SNAP is a proposed orbiting optical/near-IR imaging and spectrographic telescope dedicated to dark-energy investigations. As suggested by the name, the initial approach was to use highredshift Type Ia supernovae to map the expansion history of the Universe to high precision. The resultant design—an approximately 2-meter aperture, diffraction-limited telescope with maximal field of view tiled with visible and near-IR detectors—is in fact nearly optimal for the measurement of weak gravitational lensing as well. With substantial guidance from Penn faculty, the SNAP program has evolved to include a substantial WL survey along with SNe measurements. These two approaches now combine to make SNAP a leading candidate for the NASA-DOE JDEM.

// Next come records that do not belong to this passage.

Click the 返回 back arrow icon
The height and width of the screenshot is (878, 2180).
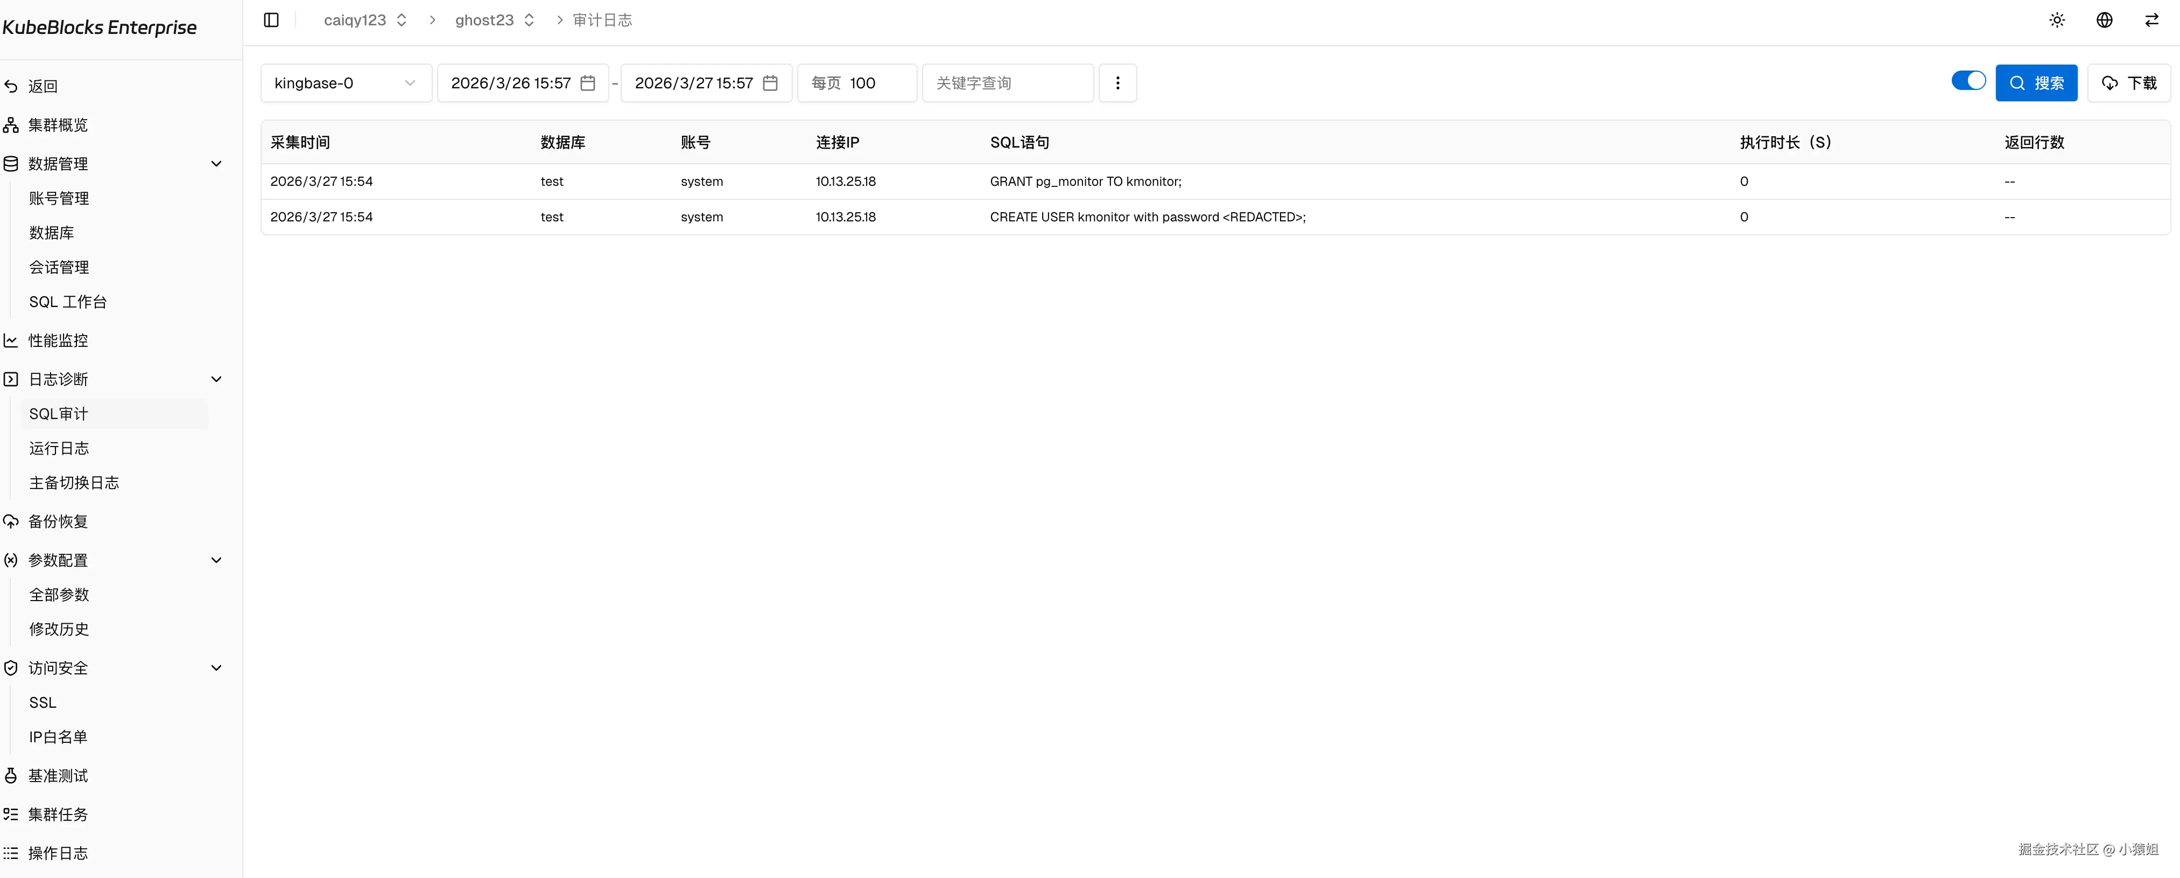point(11,86)
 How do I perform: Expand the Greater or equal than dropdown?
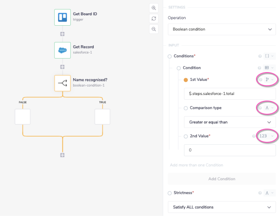click(230, 122)
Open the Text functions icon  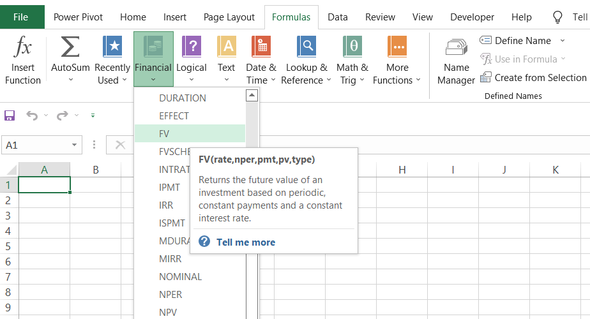tap(226, 48)
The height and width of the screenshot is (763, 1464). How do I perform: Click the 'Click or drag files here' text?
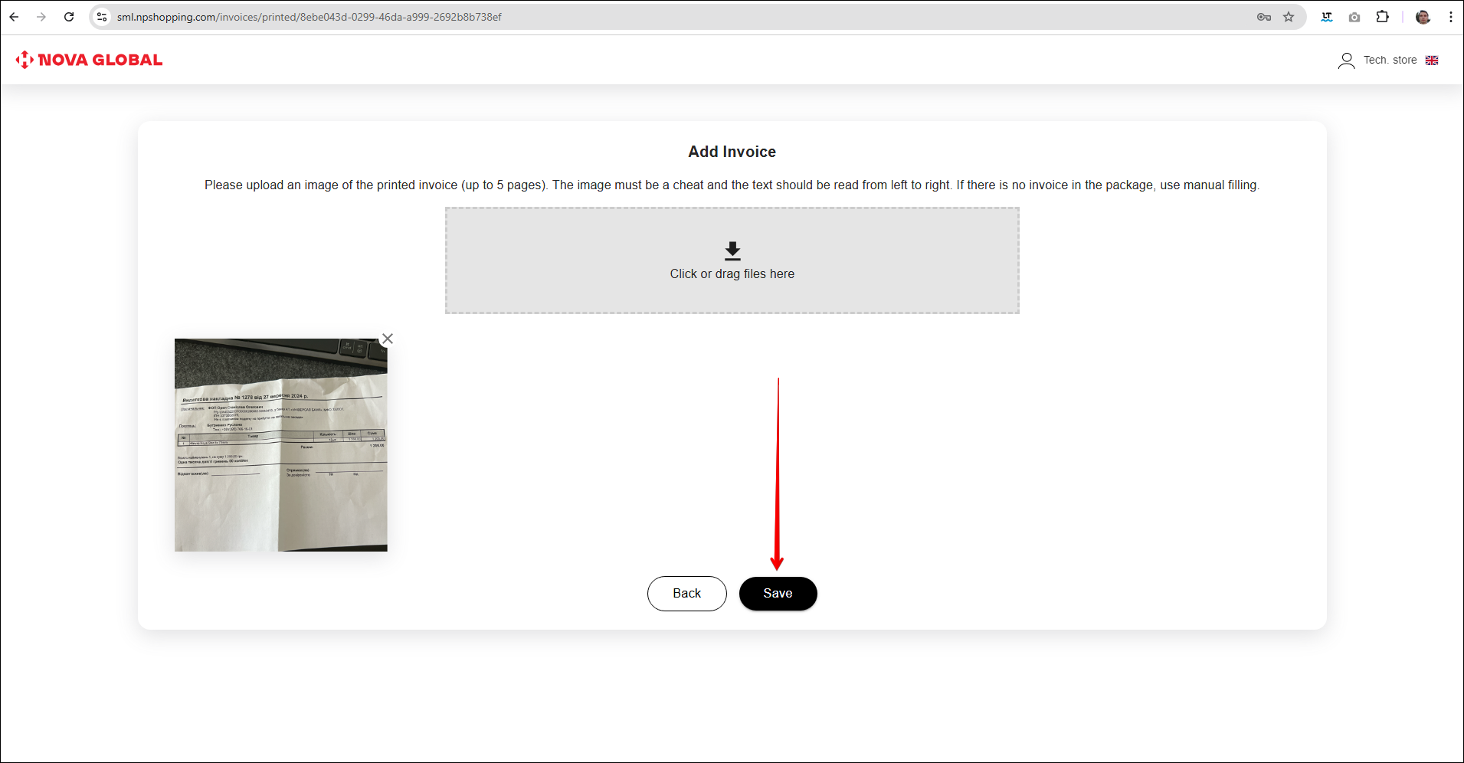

The University of Pennsylvania has been an institutional member of the SNAP collaboration since 2003. While Penn personnel have been involved in many aspects of the design, optimization, and forecasting for SNAP, our activities in the past 4 years have centered on two areas: first, the development and use of a flexible and reliable simulation system, SNAPsim; second, the definition of the weak lensing dark energy investigation. Some of this work is very basic and general, e.g., devising means by which WL can be used to measure dark energy, understanding the fundamental limitations of the WL method and estimating the optimal redshift distribution to minimize statistical and systematic errors on dark energy parameters from SNe luminosity distance measurements. Other work has been more practical, e.g., devising data-reduction techniques that minimize WL systematic errors. Some is very specific to SNAP, e.g., the development of SNe and WL-derived science requirements for the project.